Uno de los tabúes de esta deontología eran los crímenes infantiles. Se suponía entonces, tal vez con razón, que difundir uno de ellos era hacer correr el riesgo de la imitación. Uno de estos casos, publicado durante los años cincuenta, causó una cadena de asesinatos infantiles. La curiosidad de los niños triunfó frente a las precauciones de los adultos para mantener el secreto. Nadie pudo ignorar el nombre de la hija de un actor extranjero, la cual empujó de lo alto de las escaleras a otra niña a causa de la envidia que sintió al verla ganar el primer lugar de la clase.

Otro de los tabúes que se impuso durante décadas al periodismo fue el sexo. Esto no significa que no circulasen revistas más bien pornográficas, incluso en los medios más conservadores. Esta circulación, aunque conocida por todos, se hacía a escondidas. Poco a poco, el sexo tomó la delantera. Las imágenes de actos sexuales se volvieron pan salido del horno cada día. Ya no era necesario introducirse a escondidas en un sex shop. Los quioscos de prensa exhibían en sus estantes las imágenes más provocativas de ambos sexos, desaparecidos los límites impuestos por la censura en viejas épocas. Así, la permisividad se volvió casi absoluta: ninguna imagen sexual escandaliza hoy al púbico. Al menos en las grandes capitales como París.

Los mercaderes de pornografía ya no venden más que el hastío y las nuevas generaciones que abordan el mercado de imágenes, relatos y objetos sexuales, parecen haber visto ya todo y bostezan mientras hojean una revista porno. Las violentas imágenes que puede provocar la unión sanguinaria del crimen y el sexo parecen haber saciado el hambre sexual más voraz. No hay refinamiento, sólo consumo e indigestión.

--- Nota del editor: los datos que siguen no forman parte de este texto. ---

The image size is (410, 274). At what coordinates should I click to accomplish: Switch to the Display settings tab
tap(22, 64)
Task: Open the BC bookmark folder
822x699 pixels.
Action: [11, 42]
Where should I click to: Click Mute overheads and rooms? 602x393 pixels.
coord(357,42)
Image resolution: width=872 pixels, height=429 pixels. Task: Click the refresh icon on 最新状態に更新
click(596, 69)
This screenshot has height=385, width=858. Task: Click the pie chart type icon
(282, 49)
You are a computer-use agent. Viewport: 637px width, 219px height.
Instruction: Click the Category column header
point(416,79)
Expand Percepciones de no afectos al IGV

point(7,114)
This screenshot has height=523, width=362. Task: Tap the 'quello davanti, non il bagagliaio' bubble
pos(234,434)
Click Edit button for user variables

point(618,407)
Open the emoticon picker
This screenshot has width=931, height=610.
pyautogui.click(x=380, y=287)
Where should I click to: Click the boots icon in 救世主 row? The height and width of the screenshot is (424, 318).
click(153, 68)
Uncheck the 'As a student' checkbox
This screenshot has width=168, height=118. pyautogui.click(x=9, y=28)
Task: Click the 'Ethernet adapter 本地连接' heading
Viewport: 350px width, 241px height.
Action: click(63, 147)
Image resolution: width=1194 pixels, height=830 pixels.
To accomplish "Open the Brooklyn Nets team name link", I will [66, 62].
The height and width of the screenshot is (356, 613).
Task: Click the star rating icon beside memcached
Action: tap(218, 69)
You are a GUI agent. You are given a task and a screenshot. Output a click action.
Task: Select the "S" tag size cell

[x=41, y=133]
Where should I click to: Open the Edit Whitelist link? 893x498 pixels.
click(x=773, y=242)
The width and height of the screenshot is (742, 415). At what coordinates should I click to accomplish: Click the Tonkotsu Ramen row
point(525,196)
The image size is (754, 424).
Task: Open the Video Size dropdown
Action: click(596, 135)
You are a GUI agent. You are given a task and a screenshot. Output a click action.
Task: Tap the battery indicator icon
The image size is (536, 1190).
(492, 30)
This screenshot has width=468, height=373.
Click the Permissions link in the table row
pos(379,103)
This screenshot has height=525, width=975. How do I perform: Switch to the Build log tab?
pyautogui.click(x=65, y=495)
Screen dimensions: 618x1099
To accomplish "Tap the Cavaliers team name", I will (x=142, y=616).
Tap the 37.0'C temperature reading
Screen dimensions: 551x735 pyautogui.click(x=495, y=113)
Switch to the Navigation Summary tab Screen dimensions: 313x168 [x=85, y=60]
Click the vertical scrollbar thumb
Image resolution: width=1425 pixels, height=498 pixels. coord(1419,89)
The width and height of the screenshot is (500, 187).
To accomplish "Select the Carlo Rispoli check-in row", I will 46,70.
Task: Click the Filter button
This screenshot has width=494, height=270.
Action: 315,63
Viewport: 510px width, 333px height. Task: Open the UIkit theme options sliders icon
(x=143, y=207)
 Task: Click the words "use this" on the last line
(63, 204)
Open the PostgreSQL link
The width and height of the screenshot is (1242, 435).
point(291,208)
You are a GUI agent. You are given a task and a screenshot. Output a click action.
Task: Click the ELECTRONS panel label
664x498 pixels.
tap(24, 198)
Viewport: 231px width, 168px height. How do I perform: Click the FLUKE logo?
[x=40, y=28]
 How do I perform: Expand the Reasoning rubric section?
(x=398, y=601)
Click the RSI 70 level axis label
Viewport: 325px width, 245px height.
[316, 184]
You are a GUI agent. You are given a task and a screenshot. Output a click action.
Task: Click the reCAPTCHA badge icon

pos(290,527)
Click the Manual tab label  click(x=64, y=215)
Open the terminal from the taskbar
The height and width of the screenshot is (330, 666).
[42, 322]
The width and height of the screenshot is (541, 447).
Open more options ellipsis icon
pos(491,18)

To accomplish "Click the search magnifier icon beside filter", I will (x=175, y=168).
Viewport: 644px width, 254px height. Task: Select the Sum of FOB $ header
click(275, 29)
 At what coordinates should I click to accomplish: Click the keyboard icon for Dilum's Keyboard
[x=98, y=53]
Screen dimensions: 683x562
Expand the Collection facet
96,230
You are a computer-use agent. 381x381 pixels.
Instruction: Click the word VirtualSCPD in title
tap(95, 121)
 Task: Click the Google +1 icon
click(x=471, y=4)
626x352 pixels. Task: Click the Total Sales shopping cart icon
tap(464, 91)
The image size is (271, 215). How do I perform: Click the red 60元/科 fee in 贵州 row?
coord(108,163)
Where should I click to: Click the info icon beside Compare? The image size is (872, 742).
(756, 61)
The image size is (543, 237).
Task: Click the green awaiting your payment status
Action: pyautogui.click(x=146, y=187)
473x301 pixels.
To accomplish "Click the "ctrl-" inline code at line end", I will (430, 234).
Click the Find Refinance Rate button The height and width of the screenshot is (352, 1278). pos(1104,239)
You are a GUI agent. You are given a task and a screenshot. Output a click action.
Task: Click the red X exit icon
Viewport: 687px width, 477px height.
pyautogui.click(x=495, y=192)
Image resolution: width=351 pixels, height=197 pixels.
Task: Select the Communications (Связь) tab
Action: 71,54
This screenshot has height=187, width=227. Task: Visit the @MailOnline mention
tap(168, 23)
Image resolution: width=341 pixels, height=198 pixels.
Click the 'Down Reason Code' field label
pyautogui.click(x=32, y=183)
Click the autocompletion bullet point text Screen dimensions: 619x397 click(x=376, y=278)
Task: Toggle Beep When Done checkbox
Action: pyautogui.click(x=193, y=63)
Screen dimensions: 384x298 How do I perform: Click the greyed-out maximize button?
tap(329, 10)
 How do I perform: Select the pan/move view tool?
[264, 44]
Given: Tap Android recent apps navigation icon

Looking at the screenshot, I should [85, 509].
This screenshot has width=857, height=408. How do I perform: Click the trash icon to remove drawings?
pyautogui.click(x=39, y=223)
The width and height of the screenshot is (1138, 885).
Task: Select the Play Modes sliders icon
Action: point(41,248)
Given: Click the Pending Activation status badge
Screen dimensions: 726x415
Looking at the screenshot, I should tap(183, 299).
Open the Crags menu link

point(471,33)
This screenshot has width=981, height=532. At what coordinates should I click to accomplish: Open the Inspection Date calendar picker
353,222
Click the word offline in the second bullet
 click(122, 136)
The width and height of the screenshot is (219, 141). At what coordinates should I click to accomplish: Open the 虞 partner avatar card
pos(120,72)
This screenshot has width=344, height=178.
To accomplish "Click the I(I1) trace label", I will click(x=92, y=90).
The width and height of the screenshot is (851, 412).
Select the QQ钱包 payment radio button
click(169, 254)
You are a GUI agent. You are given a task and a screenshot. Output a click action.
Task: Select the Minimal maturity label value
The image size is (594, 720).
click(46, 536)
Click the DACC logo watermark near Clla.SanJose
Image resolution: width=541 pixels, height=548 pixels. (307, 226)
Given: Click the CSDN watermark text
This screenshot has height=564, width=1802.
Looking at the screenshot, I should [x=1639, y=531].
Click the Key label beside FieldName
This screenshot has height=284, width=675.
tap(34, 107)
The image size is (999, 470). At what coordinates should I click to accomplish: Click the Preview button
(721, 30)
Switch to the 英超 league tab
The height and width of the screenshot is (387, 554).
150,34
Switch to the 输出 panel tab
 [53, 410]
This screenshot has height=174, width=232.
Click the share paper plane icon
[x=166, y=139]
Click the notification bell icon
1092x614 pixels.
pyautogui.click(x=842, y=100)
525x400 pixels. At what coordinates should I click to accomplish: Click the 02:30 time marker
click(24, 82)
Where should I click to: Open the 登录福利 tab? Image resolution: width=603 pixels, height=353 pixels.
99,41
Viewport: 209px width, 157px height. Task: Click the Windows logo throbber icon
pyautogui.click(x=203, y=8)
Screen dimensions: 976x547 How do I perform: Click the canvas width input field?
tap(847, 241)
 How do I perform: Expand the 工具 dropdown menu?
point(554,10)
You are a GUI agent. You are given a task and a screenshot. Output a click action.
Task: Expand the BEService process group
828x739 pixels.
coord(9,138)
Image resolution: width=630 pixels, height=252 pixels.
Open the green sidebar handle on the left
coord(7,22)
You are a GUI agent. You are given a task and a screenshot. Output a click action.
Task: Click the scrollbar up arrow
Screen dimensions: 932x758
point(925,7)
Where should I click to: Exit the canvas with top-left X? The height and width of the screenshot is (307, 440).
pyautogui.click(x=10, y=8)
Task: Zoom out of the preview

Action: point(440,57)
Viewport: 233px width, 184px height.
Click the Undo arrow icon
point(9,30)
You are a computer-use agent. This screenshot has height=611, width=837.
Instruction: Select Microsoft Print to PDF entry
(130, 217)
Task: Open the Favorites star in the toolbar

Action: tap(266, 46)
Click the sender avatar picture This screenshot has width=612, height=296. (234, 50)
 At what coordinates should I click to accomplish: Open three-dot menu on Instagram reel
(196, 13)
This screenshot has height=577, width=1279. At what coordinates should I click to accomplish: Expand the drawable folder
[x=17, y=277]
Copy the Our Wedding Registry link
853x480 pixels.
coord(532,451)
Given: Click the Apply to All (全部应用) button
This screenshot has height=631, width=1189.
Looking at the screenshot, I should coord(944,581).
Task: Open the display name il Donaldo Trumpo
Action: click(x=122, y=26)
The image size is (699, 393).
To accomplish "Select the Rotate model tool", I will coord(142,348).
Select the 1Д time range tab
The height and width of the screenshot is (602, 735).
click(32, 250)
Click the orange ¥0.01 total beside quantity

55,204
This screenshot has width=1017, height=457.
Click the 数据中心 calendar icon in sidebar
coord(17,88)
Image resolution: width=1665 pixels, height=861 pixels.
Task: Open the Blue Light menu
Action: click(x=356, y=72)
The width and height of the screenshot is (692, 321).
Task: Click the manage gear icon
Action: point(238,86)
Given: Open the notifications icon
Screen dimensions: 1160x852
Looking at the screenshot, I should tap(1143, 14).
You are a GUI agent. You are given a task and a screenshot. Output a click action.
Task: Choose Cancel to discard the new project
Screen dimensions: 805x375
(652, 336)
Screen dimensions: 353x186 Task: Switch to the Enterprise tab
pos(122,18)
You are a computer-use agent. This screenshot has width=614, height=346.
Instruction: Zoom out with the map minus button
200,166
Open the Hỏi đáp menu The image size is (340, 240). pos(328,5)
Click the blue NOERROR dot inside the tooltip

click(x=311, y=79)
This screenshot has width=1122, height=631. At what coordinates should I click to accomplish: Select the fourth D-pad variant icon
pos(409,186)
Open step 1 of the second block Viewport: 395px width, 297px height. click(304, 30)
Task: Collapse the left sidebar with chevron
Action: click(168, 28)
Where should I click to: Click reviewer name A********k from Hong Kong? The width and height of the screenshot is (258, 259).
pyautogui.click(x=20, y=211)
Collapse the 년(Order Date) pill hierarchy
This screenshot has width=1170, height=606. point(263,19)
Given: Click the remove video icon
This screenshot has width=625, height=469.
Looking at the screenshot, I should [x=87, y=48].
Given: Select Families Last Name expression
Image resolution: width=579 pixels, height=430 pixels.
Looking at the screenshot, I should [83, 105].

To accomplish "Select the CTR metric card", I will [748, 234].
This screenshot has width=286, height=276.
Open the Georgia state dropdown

Así, en Francia, en estos días cae como un milagro para este comercio el affaire Pelicot: una sola víctima femenina y un marido que invita y conduce medio centenar de hombres al lecho donde yace su mujer, dormida bajo el efecto de los productos químicos administrados por él. Epílogo de la historia: de un lado, el marido y cincuenta hombres que comparecen ante la justicia francesa acusados de violación; del otro lado, una mujer que se presenta como víctima de los violadores y de su propio marido, el señor Pelicot. Los acusados se defienden según su imaginación y la de sus abogados, exponiendo de paso, involuntariamente, las inclinaciones “eróticas” de un público numeroso.

Los hechos se extienden a lo largo de una década. El señor Pelicot, un hombre común y corriente, adormecía a su mujer con productos químicos para librarla a la lujuria sin imaginación de sus invitados. La única condición era tener cuidado para no ir a despertar a su esposa. Así, la pobre señora fue violada durante una década por una cincuentena de tipos, bajo la mirada aprobadora de su amante/marido que insiste, todavía hoy, en el amor que tiene por su mujer. Uno se pregunta qué placer puede tener un hombre al acostarse con una mujer anestesiada o cuál puede ser el placer del generoso marido. Los pobres tipos no conocen la filosofía del boudoir imaginada por Sade, quien sabía distinguir entre realidad e imaginación. Filosofía infinitamente lejos de la vulgaridad del señor Pelicot y sus secuaces. Provocan risa los argumentos expuestos por los acusados para su defensa: mientras uno de ellos balbucea haber sido drogado a semejanza de la víctima, otro asegura haber pensado que la mujer así dormida lo invitaba a penetrarla. La mera verdad: no quería, se sintió obligado, era para ver si de veras dormía…

Pero no hubo ni bella durmiente ni soñado príncipe azul. Sólo una fila de hombres donde relucen los bajos instintos de la impotencia y grupos feministas que ensalzan a la señora Pelicot como una heroína. No puede haber erotismo ni cuento de hadas donde jadea la pornografía y se ahogan los suspiros del amor.